**Required action**
Report, as a number alone, how many lines below contain the string "computer".
*** Source information ***
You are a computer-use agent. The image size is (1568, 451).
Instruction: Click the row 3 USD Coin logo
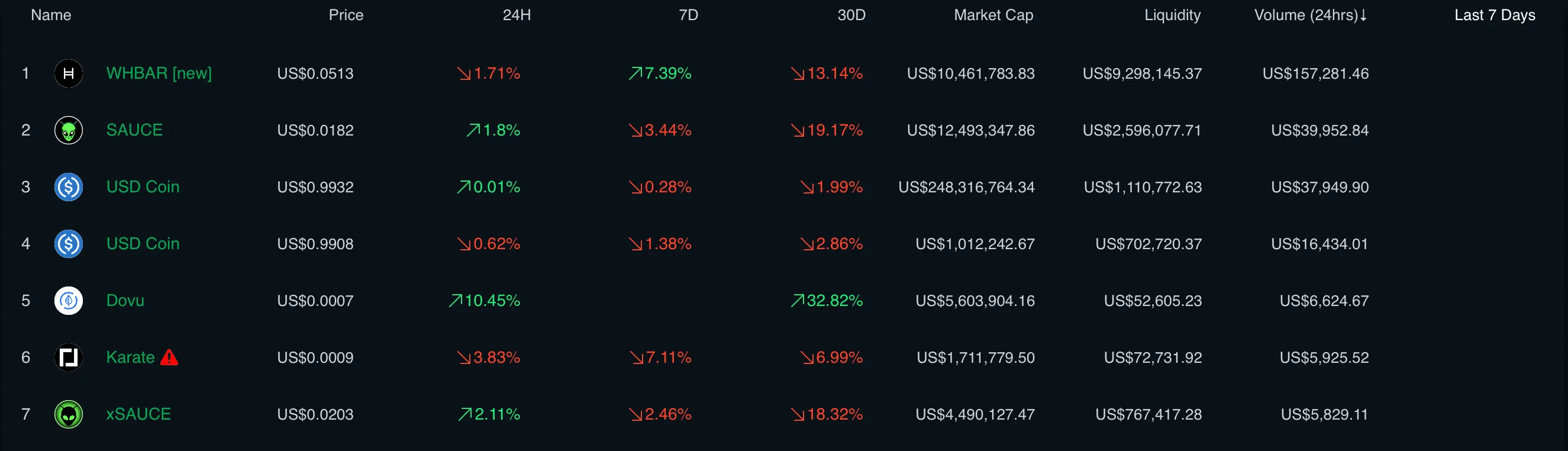tap(68, 187)
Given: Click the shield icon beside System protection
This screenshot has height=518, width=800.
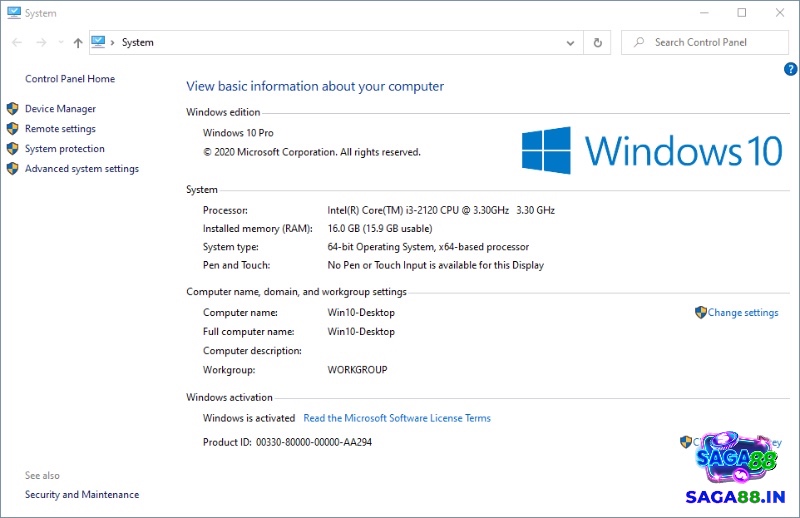Looking at the screenshot, I should pyautogui.click(x=13, y=149).
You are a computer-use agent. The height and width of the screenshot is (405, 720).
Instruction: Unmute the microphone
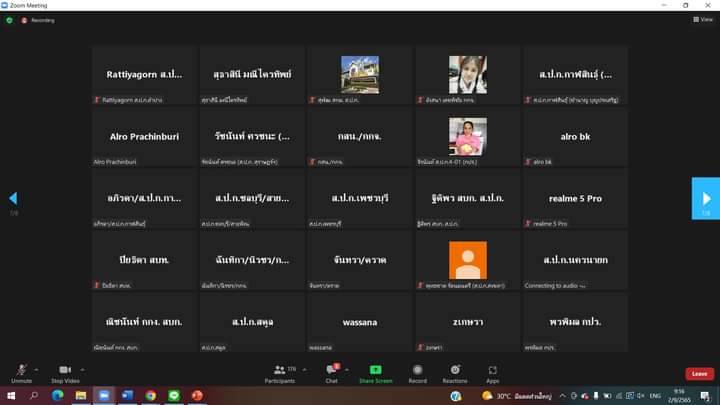click(21, 372)
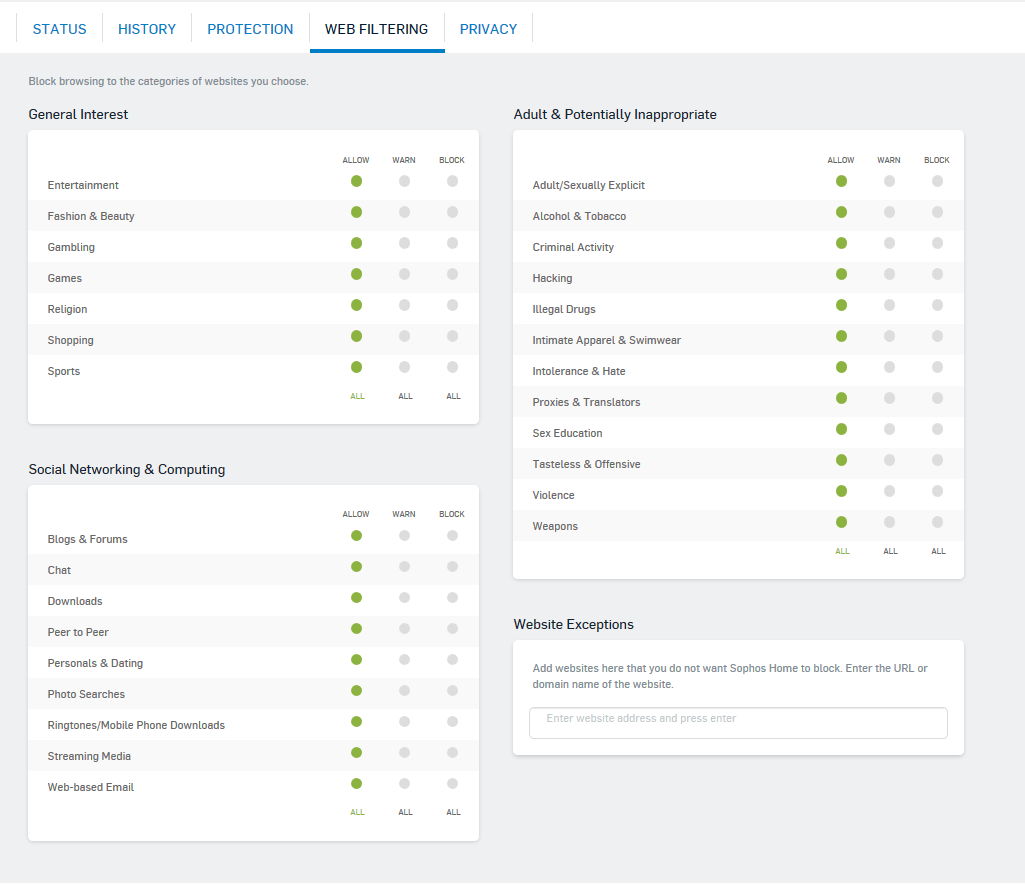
***
**Solution**
2